I am passionate to raise awareness about the disease which many people believed had been eradicated, to call to end stigmatization of the people with leprosy and, to seek redress about their living condition”. He noted that negative social attitudes prevent people with leprosy from seeking medical help and therefore, delay early diagnosis and treatments.
That is why we are calling for an end to the stigma, prejudice and discrimination of people affected by leprosy and their families. We deploy the use of documentary photography through exhibitions to create awareness on the challenges facing people affected with leprosy. The time is now to lend your voice, too
I want the world to know about these people’s plight. A lot needs to be done to alleviate their suffering. Besides the governments, they need the support of people, NGO’s and corporate bodies. I am resolute that with our collective effort, we can help to lessen their burden.”
As an activist who speaks for the voiceless, what exactly is your instrument?
Art is my instrument for social change. I have a strong tool to fight this battle. My tool is photography and through exhibitions, I am determined to continuously create awareness on the plight and pains of these people.
I see it that if I don’t do it I won’t be fulfilled or happy. I have over the years concerned my work with the poor as a documentary photographer. I didn’t start with leprosy, but documenting destitute. Lagos was my first point of call. Being a charity person before my university days, after graduating, I started an NGO called Charity Care Network Initiatives. In 2005, art came into it through photography when I began the documentation of the extremely poor people’s environment. And having worked for charity for over 15 years, in 2005 and 2006, I went documenting the streets of Lagos and found a particular place in Okobaba, Ebute Metta, where a family support destitute home was built. I realised that this was where I wanted to be. I made friends with them and went there during the monthly festive period to give them handouts and know how they are faring.
Art has played a vital role in this: using photography, I generated funds and handouts with the pictures I had taken. In 2006, I went into exhibiting my work, where I had my first ever exhibition in National Museum.

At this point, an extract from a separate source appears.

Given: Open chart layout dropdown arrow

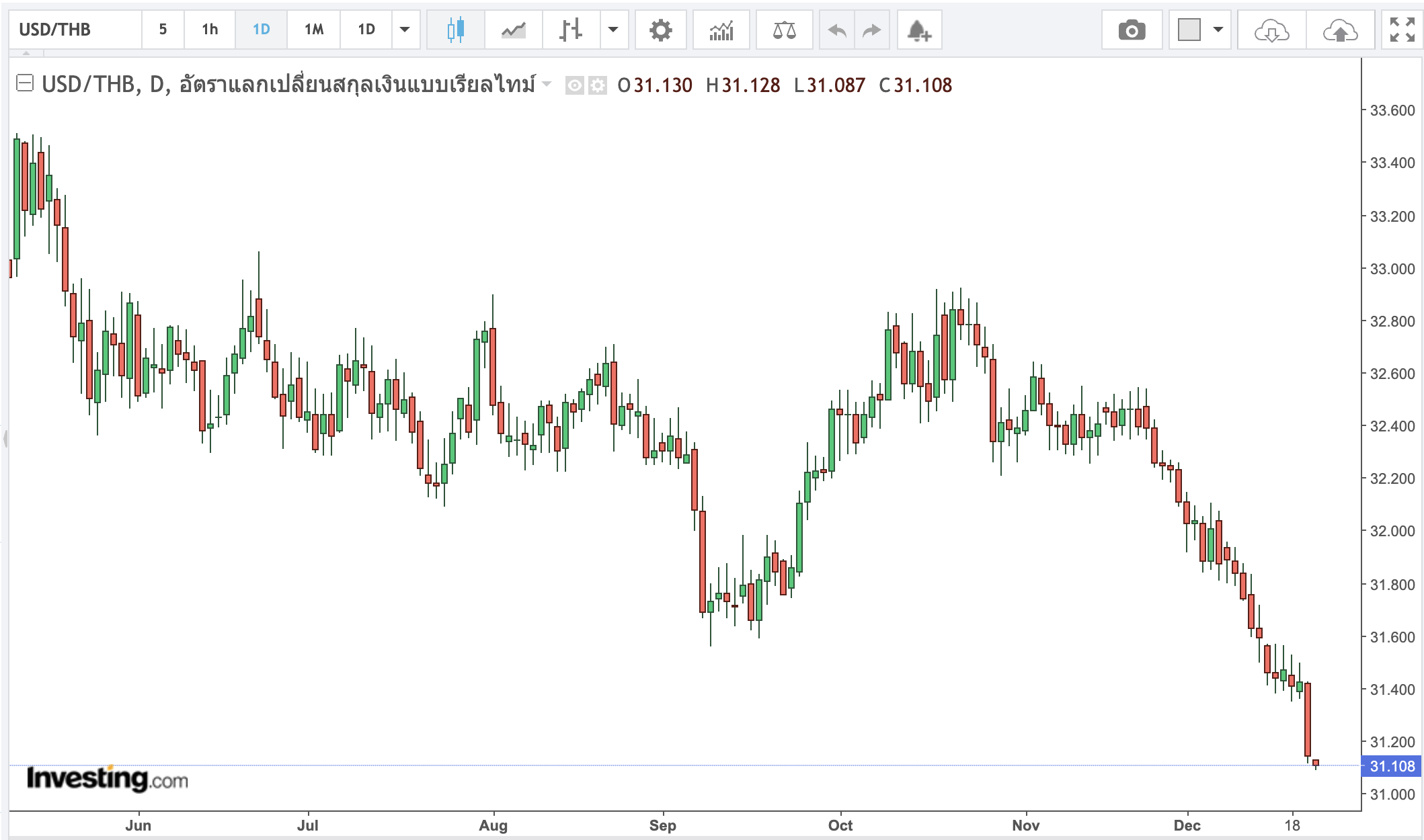Looking at the screenshot, I should (1218, 30).
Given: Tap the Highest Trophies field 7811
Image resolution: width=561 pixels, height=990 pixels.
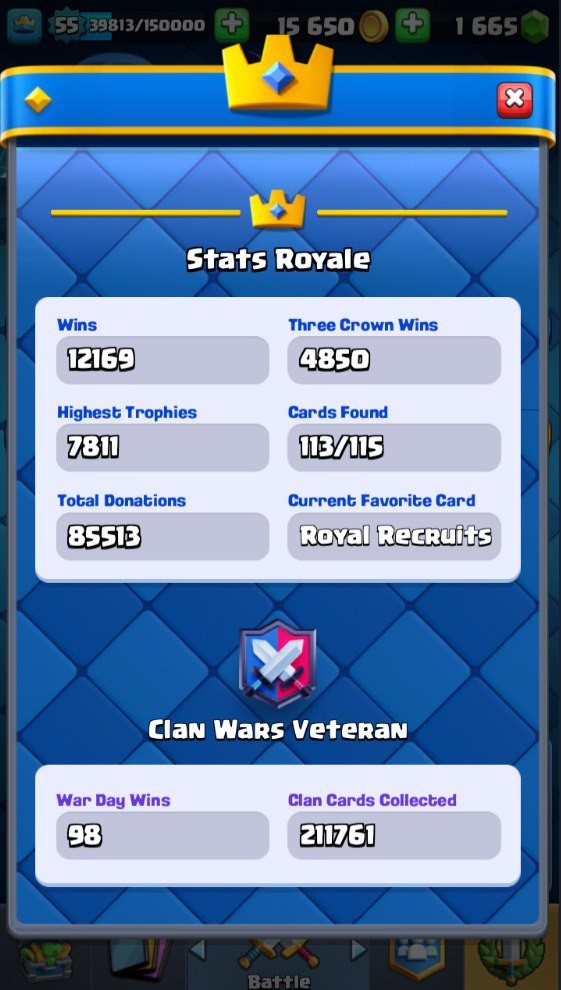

Former Sunday The Guardian newspaper, Arts Editor, Jahmna Anikulapo, gave me the opportunity to exhibit first under the auspices of Committee for Relevant Art (CORA) at Lagos State Book and Art Festival (LABAF). I realised, that I could raise money from this exhibition. So I went about exhibiting from one place to another. I have since exhibited in National Museum and also National Theater several times, until it grew and went to other states.